-------- EXERCISE MATERIAL --------

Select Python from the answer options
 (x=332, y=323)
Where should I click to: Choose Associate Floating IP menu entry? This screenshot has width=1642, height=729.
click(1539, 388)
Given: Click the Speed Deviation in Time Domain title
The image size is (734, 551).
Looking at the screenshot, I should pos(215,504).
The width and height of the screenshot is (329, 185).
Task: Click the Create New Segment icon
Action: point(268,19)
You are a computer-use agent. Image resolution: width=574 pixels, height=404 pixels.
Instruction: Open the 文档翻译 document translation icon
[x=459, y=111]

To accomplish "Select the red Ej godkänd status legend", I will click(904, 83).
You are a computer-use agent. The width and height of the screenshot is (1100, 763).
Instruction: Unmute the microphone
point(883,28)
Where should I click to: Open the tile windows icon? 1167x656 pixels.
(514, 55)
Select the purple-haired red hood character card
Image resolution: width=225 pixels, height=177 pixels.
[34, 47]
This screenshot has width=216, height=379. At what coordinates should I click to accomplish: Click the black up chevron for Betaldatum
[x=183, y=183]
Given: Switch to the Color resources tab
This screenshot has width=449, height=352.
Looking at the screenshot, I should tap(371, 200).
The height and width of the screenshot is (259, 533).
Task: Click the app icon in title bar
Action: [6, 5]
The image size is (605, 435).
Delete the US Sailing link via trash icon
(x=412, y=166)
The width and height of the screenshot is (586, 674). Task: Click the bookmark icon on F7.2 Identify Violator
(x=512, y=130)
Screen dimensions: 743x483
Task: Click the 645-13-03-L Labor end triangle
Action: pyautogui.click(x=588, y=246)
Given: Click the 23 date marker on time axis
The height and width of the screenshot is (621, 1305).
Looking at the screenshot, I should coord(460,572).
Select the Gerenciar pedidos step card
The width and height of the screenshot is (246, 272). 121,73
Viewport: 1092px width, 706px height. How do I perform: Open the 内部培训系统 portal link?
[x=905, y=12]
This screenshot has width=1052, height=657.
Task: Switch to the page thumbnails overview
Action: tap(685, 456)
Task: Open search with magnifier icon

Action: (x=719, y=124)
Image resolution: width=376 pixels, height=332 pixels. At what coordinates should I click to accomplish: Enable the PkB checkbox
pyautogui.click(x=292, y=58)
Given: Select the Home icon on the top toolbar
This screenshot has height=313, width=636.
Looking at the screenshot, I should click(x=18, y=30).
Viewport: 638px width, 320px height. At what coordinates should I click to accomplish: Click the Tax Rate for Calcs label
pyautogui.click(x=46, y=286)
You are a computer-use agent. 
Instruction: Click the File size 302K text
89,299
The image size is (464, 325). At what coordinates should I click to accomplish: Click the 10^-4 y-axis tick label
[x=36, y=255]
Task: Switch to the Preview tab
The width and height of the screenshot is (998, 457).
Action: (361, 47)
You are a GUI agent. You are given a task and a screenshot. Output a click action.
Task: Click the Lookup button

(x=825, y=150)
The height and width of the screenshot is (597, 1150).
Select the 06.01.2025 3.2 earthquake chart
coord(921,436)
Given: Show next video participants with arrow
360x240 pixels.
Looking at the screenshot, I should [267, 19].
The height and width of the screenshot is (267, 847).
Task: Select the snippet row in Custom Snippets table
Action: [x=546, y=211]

--------

- **THE PROBLEM**: Could you return exactly the stretch of the data above that starts at the line with "Given: Switch to the Color resources tab" and ends at the line with "Task: Switch to the Preview tab", both lines included?

- **SOLVED EXERCISE**:
Given: Switch to the Color resources tab
This screenshot has width=449, height=352.
Looking at the screenshot, I should tap(371, 200).
The height and width of the screenshot is (259, 533).
Task: Click the app icon in title bar
Action: [6, 5]
The image size is (605, 435).
Delete the US Sailing link via trash icon
(x=412, y=166)
The width and height of the screenshot is (586, 674). Task: Click the bookmark icon on F7.2 Identify Violator
(x=512, y=130)
Screen dimensions: 743x483
Task: Click the 645-13-03-L Labor end triangle
Action: pyautogui.click(x=588, y=246)
Given: Click the 23 date marker on time axis
The height and width of the screenshot is (621, 1305).
Looking at the screenshot, I should coord(460,572).
Select the Gerenciar pedidos step card
The width and height of the screenshot is (246, 272). 121,73
Viewport: 1092px width, 706px height. How do I perform: Open the 内部培训系统 portal link?
[x=905, y=12]
This screenshot has width=1052, height=657.
Task: Switch to the page thumbnails overview
Action: tap(685, 456)
Task: Open search with magnifier icon

Action: (x=719, y=124)
Image resolution: width=376 pixels, height=332 pixels. At what coordinates should I click to accomplish: Enable the PkB checkbox
pyautogui.click(x=292, y=58)
Given: Select the Home icon on the top toolbar
This screenshot has height=313, width=636.
Looking at the screenshot, I should click(x=18, y=30).
Viewport: 638px width, 320px height. At what coordinates should I click to accomplish: Click the Tax Rate for Calcs label
pyautogui.click(x=46, y=286)
You are a computer-use agent. 
Instruction: Click the File size 302K text
89,299
The image size is (464, 325). At what coordinates should I click to accomplish: Click the 10^-4 y-axis tick label
[x=36, y=255]
Task: Switch to the Preview tab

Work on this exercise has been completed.